Why Does My SQL Trigger That Simulates An XOR Not Work?
I want to have a condition that either the artist or the event in an assignment is null, but it rejects an assignment even though it has an artist.
The trigger:
delimiter $$
CREATE TRIGGER assignment_event_or_artist BEFORE INSERT ON assignment
FOR EACH ROW
BEGIN
IF(
(NEW.event IS NULL AND NEW.artist IS NULL) ||
(NEW.event IS NOT NULL AND NEW.artist IS NOT NULL)
)
THEN
SIGNAL SQLSTATE '44000'
SET MESSAGE_TEXT = 'new assignment does not have an event xor an artist';
END IF;
END$$
delimiter ;
The assignment:
INSERT INTO assignment(edition, festival, artist, category) VALUES ("2021", "Le Guess Who?", "Bent Arcana", "SOLL");
The error code:
ERROR 1644 (44000) at line 487: new assignment does not have an event xor an artist
What am I doing wrong?
EDIT: As solarflare pointed out in his answer, the table definition for the assignment is important, so I'm including it here:
CREATE TABLE assignment ( edition YEAR NOT NULL, festival VARCHAR(200) NOT NULL, event INT, artist VARCHAR(200), category VARCHAR(200), PRIMARY KEY (edition, festival, event, artist);
Answer
According to your comment, both event
and artist
are part of the primary key:
CREATE TABLE assignment (
edition YEAR NOT NULL,
festival VARCHAR(200) NOT NULL,
event INT,
artist VARCHAR(200),
category VARCHAR(200),
PRIMARY KEY (edition, festival, event, artist), ... )

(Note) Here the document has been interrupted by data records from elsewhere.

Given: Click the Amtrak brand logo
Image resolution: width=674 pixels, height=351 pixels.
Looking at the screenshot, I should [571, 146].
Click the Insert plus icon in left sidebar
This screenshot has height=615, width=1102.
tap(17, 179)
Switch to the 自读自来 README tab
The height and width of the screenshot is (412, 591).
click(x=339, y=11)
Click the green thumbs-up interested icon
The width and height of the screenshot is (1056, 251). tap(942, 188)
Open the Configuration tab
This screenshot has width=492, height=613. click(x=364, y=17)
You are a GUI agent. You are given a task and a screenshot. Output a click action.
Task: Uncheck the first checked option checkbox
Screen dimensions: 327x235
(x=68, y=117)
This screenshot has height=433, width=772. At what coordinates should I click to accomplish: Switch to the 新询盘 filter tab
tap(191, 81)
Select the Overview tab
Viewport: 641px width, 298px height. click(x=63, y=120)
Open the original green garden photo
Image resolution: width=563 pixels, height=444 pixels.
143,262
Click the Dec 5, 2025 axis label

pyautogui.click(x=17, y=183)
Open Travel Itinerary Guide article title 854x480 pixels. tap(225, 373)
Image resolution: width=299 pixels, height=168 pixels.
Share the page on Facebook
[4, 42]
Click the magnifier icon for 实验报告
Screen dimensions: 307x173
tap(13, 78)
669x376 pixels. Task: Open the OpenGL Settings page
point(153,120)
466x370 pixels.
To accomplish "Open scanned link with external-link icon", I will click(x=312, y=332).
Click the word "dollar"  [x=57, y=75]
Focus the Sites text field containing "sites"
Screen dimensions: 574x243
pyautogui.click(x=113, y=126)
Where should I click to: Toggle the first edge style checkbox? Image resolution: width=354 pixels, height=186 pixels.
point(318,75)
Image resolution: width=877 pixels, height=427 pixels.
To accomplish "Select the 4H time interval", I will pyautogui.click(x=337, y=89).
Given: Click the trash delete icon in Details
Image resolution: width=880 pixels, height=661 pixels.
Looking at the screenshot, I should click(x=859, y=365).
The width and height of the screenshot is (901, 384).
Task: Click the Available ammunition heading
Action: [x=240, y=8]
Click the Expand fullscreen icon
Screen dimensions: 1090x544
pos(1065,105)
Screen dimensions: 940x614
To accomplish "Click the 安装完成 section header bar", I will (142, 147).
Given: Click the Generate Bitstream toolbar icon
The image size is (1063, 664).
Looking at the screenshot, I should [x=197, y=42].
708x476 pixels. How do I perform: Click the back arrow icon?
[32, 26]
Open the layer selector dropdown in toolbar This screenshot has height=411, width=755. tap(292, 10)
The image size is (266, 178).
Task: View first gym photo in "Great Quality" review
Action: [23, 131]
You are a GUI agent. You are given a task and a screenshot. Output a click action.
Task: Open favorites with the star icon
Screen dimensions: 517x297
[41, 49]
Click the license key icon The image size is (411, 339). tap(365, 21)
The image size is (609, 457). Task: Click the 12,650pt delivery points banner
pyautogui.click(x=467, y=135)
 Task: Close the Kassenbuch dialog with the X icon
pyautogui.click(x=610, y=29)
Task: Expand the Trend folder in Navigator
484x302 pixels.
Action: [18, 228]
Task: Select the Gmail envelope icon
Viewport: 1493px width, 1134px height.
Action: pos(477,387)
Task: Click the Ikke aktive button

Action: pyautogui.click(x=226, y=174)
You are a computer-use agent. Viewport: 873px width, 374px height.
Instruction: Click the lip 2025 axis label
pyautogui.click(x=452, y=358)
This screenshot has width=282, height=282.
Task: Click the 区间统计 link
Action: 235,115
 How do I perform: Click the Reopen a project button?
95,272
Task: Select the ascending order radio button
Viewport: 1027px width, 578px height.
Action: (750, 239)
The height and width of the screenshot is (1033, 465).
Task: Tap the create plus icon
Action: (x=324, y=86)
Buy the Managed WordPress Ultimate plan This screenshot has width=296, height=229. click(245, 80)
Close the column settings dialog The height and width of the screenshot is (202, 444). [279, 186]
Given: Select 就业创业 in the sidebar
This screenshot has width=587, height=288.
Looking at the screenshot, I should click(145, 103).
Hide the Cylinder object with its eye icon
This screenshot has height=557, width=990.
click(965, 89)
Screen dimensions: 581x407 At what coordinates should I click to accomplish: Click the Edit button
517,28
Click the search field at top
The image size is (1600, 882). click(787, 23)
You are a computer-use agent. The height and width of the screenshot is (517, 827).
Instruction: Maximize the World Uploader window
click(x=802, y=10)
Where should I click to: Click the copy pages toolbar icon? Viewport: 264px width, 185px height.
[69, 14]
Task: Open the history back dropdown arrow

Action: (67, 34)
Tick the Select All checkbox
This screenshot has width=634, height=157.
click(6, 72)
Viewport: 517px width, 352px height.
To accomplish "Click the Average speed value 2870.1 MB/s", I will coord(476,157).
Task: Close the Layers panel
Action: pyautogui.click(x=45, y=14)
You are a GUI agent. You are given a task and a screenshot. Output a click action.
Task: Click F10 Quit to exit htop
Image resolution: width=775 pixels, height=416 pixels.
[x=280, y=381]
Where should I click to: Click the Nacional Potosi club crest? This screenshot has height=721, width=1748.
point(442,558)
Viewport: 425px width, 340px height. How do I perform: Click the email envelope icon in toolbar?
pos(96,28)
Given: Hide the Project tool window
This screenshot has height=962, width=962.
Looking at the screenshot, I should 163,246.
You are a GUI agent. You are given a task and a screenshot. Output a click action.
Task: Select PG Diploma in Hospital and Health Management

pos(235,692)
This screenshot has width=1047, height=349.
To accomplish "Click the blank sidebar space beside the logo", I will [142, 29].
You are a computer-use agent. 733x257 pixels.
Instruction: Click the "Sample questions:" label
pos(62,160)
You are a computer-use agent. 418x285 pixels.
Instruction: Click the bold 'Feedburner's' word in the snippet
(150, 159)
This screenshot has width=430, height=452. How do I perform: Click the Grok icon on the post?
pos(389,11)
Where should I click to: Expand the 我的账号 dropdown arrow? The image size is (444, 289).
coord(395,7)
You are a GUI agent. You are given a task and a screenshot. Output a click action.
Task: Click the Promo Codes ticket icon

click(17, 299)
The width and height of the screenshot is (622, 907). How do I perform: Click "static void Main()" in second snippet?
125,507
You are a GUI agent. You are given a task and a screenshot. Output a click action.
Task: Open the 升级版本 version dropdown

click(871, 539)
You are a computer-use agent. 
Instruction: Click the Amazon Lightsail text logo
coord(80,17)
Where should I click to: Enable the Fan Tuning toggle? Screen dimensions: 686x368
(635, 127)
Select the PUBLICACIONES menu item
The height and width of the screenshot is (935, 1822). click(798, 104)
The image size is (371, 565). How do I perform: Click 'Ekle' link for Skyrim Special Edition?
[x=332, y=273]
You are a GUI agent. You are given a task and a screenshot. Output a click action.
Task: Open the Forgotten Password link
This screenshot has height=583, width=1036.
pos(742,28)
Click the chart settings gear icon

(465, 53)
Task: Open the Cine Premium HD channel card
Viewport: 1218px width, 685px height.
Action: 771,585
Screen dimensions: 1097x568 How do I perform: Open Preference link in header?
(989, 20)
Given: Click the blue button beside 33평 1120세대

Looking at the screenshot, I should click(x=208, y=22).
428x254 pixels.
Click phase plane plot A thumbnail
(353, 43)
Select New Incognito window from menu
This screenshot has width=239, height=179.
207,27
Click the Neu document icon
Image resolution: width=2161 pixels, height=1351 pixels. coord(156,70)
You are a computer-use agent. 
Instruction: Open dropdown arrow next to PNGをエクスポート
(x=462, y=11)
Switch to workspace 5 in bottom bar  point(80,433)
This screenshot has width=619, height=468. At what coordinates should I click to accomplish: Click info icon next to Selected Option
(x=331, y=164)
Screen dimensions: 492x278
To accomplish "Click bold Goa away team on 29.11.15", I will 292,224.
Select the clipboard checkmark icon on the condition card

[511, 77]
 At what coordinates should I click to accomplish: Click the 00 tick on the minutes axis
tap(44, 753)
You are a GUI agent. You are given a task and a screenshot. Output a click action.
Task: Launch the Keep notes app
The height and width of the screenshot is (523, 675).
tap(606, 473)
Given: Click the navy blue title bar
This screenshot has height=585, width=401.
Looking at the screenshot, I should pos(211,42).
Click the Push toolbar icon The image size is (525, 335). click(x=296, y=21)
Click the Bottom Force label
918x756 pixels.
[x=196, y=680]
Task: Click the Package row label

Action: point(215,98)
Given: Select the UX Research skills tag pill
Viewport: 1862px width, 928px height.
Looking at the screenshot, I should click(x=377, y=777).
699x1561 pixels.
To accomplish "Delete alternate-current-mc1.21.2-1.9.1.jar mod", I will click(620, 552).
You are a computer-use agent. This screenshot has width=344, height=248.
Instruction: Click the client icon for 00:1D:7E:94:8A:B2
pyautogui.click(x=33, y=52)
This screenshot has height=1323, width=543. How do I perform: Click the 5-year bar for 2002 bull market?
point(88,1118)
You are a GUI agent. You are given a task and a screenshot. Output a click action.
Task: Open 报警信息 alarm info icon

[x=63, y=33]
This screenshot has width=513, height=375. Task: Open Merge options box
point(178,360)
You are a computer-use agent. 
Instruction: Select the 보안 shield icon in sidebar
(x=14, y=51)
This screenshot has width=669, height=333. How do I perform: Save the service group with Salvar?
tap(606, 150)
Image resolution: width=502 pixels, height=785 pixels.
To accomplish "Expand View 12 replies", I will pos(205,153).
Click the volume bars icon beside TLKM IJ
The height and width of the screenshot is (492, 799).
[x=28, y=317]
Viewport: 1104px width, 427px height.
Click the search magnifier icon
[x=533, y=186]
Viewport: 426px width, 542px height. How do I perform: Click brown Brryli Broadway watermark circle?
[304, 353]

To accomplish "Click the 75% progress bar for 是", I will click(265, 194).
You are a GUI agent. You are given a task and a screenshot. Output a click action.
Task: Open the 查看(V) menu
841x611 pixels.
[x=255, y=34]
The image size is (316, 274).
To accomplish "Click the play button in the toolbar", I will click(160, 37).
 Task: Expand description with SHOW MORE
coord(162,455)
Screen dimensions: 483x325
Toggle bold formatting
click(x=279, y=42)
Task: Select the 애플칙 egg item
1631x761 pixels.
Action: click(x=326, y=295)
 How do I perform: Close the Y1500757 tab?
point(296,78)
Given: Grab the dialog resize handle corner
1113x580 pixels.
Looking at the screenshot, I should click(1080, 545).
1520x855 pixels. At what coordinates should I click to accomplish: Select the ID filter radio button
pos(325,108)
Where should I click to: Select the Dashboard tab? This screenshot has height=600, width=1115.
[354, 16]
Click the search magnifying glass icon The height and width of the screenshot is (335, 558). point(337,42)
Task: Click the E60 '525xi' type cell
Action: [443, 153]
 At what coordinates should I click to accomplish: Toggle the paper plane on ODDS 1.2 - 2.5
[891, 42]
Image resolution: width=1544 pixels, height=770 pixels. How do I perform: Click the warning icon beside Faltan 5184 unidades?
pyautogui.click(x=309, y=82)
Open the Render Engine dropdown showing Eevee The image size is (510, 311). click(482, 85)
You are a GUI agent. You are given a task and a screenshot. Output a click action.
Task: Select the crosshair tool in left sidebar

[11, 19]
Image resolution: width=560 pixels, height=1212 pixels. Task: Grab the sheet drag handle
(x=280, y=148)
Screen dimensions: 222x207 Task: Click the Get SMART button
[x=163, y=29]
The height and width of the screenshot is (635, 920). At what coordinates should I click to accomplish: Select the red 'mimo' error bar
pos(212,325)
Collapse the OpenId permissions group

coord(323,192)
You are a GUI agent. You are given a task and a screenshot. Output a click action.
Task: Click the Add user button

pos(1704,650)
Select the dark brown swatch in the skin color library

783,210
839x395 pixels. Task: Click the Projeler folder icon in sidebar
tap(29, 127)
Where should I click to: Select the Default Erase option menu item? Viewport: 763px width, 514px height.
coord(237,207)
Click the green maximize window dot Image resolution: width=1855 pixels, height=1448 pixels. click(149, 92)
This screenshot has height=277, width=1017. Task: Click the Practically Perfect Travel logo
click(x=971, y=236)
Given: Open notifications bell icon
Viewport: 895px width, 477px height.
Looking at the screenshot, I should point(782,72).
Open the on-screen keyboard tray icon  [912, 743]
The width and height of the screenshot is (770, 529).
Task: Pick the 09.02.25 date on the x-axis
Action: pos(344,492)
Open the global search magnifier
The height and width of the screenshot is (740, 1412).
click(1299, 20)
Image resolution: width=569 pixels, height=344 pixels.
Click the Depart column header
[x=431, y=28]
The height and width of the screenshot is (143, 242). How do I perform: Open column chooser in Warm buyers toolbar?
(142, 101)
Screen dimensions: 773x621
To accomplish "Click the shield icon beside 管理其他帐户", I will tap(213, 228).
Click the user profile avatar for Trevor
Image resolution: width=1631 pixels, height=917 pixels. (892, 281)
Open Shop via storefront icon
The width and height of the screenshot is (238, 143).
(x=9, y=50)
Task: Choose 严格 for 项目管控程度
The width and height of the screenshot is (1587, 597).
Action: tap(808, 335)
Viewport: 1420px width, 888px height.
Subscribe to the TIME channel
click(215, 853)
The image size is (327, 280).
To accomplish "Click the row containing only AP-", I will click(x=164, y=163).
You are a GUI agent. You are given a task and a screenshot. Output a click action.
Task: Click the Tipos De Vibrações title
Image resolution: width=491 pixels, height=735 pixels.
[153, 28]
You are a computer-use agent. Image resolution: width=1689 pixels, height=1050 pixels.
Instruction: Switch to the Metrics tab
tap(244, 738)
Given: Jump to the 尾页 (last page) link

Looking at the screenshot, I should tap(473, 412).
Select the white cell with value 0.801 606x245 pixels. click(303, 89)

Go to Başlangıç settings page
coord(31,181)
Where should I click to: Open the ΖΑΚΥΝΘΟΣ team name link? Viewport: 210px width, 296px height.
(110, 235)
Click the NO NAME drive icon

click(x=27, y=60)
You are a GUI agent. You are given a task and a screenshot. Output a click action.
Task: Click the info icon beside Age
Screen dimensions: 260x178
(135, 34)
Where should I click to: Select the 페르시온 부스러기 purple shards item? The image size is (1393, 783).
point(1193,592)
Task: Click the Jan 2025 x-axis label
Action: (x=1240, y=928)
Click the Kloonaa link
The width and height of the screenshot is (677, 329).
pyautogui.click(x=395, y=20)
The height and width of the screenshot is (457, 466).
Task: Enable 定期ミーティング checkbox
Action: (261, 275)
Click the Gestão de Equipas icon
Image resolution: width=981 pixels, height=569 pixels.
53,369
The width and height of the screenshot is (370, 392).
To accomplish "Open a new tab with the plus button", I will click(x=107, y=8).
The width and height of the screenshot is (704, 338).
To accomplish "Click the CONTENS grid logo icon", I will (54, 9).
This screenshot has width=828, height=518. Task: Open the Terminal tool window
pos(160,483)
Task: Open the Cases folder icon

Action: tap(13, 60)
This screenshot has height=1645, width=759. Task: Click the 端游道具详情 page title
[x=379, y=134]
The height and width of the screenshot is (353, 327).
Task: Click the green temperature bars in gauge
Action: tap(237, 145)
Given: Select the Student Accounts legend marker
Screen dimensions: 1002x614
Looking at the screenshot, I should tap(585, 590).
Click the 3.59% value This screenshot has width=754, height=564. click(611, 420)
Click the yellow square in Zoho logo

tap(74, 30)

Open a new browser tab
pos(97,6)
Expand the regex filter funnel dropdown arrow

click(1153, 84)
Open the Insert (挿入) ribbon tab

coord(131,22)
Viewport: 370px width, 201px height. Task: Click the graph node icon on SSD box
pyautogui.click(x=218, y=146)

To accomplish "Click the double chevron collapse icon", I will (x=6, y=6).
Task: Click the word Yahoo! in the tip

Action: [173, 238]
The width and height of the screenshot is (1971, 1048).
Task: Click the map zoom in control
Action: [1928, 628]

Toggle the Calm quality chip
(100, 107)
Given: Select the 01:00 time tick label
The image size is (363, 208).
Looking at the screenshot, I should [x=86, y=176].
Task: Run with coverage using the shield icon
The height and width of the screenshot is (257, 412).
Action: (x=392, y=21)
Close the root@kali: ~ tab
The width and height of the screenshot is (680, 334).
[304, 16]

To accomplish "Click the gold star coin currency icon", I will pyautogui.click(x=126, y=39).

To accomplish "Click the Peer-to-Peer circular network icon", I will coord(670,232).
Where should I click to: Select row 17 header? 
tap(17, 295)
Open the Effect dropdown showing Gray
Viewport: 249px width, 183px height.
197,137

Primary keys cannot contain null
values, and if you don't provide a default value, you would usually get the error message
Field 'event' doesn't have a default value
If you you want to be able to have a situation where either event
or artist
have to be null
, you would need to fix your primary key.
To explain why you don't get that error, but your signal message, there are some possible reasons:
If you do not enable strict sql mode, MySQL replaces missing values with implicit defaults (in this case, it replaces the
null
with a0
, so both columns are not null in your trigger)Even if you set strict mode, MySQL up to 5.6 uses an implicit default for primary key colums that are not specificed not null (which matches your table definition you are using):
Exception: If the column is defined as part of a PRIMARY KEY but not explicitly as NOT NULL, MySQL creates it as a NOT NULL column (because PRIMARY KEY columns must be NOT NULL), but also assigns it a DEFAULT clause using the implicit default value.
- if you are using MariaDB, it may be a side effect of an unfixed MariaDB bug (which is caused by a similar behaviour where
null
is replaced internally with a0
).
So by one of these (or similar) effects, inside the trigger, event
has been given the value 0
, so both columns are not null
and thus fulfilling your if
condition. You could actually test for 0
in that if
statement.
But to emphasize again: the underlying problem is that a primary key column cannot be null
, so your test would not matter anyway.